### Written tasks
1. In the building-project thread, how many support columns must be added on each 20' beam span?
2. Reproduce the text of the building-project thread from "Keep at it, you'll" up to and including "9' high walls.".
3. Continue the building-project thread from its last sentence.

### Passage given
::::::::

It's coming along, a bit slower than you though but everything has changed lately.
Keep at it, you'll get there soon. It's looking good so far.


Magic


----------



## HD FLATCAR (Feb 21, 2011)

Just got news from my Structural Engineer, my drawing/plan for dividing wall on 1st floor that will support the beams for 2nd floor are good to go!!!! I was hoping to have open space with no columns on the 1st floor, but have to add 2 support columns on each 20' beam span. Wall will start going up tomorrow!! Its going to be a chore to get the 4x8 wood beams up on the 9' high walls.


----------



## HD FLATCAR (Feb 21, 2011)

An update on "THE BLDG"... Have half of the 2nd floor in and most of the material for the other half is on hand. Moved all my train stuff up...no stairs





















...

::::::::

### Data block
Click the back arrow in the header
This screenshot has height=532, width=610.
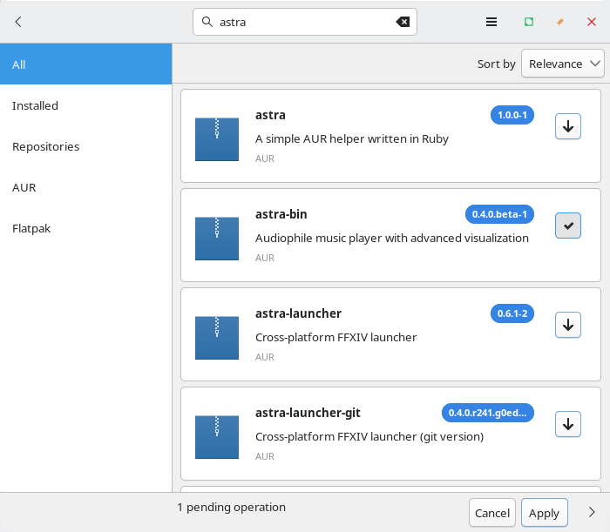[x=18, y=22]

::::::::

### The results
1. Two support columns.

2.
Keep at it, you'll get there soon. It's looking good so far.


Magic


----------



## HD FLATCAR (Feb 21, 2011)

Just got news from my Structural Engineer, my drawing/plan for dividing wall on 1st floor that will support the beams for 2nd floor are good to go!!!! I was hoping to have open space with no columns on the 1st floor, but have to add 2 support columns on each 20' beam span. Wall will start going up tomorrow!! Its going to be a chore to get the 4x8 wood beams up on the 9' high walls.

3.
Started "drawing" some track plans using AnyRail6... Probably going to be 3 levels covering about 26'x36'.


----------



## PoppetFlatsRR (Jul 29, 2018)

Glad to see you are sticking at it. Looks very close to train heaven!!!!!!


----------



## HD FLATCAR (Feb 21, 2011)

UPDATE on layout plan... I think I've got it down to 2 levels... The picture with the brown boarder will be the top level....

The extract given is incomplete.